Air pollution damages health and one of the major purposes of the NAQS is to ensure a high degree of protection against risks to public health from air pollution. Healthy individuals are not thought to be at significant risk from current levels of air pollution in the UK, but studies have indicated associations which persist at relatively low levels, between daily variations in levels of some pollutants and daily variations in mortality and hospital admissions for acute respiratory conditions. In some cases the mechanisms are not yet known, but the Department of Health's Committee on the Medical Effects of Air Pollutants has advised that it would be imprudent not to regard the associations as causal.
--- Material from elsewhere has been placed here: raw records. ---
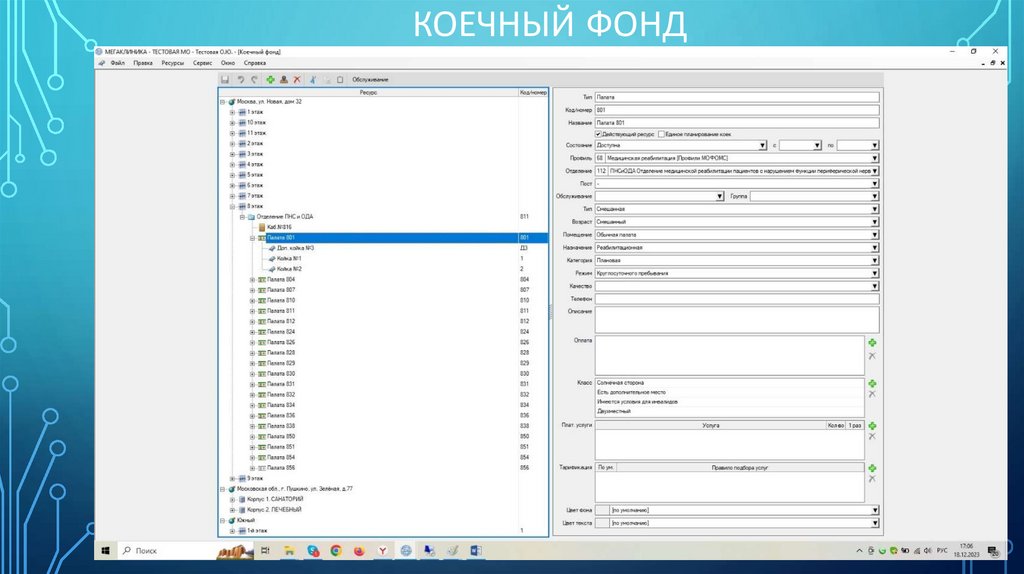Uncheck the Действующий ресурс checkbox
The width and height of the screenshot is (1024, 574).
click(x=598, y=133)
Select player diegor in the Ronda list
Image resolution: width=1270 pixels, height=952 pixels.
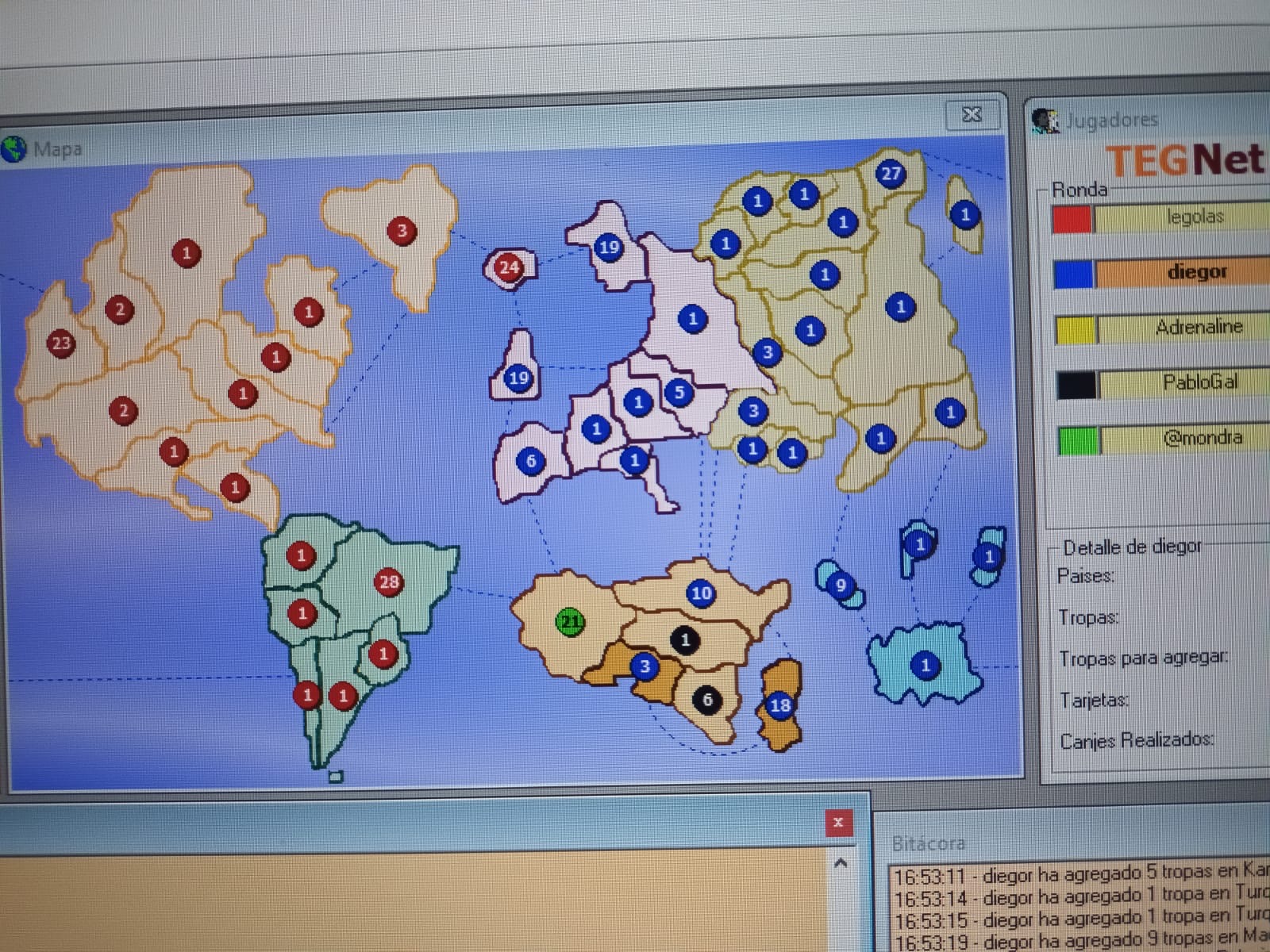[x=1195, y=272]
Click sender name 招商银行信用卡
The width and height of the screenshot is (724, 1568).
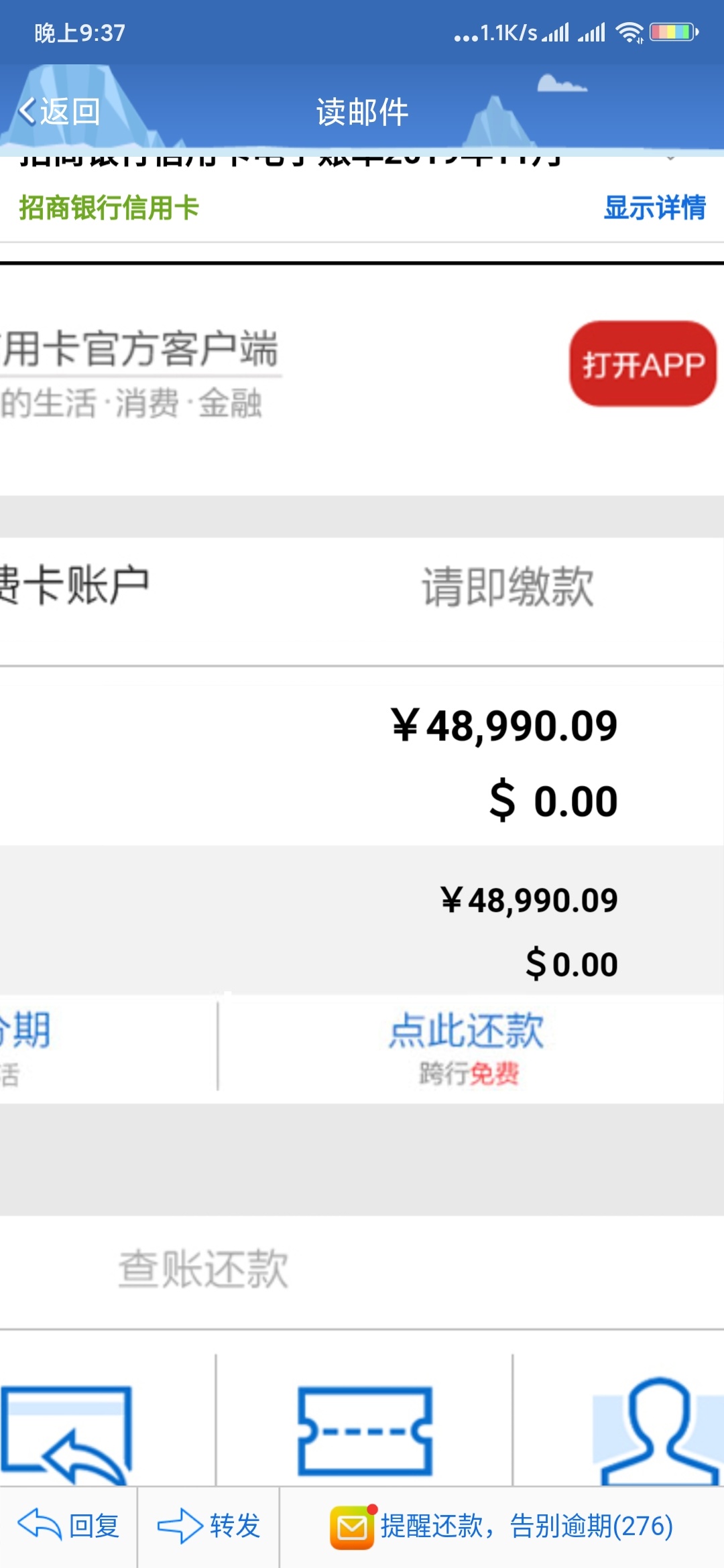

An assessment of the health benefits that are likely to result from the reductions in air pollutant concentrations as a result of the implementation of existing policies is therefore an important component of an economic analysis of the NAQS. In some instances it has also been possible to assess the health benefits that could be expected to result from additional measures on top of those that are expected to result from current policies.

The health benefit calculations that are presented in the IGCB report (DETR, 1999) were undertaken at the AEA Technology National Environmental Technology Centre (NETCEN) and this report provides additional details of the methods and assumptions underlying these calculations. Details of the methods that were used to calculate the maps of estimated pollutant concentration for both current and future years that are required for the health benefit calculations are given in the following NETCEN reports: Nitrogen Dioxide (NO
2) - Stedman, Bush and King (1998), Particles (PM10) - Stedman, Linehan et al (1998) and SO2 - Abbott and Vincent (1999). The methods that have been used to map summer ozone concentrations are described in Stedman et al (1997).

Our general approach to estimating the magnitude of the health impacts of air pollutant concentrations is given in section 2. Details of the health benefits calculations that have been carried out for each pollutant for the review of the NAQS are described in subsequent sections.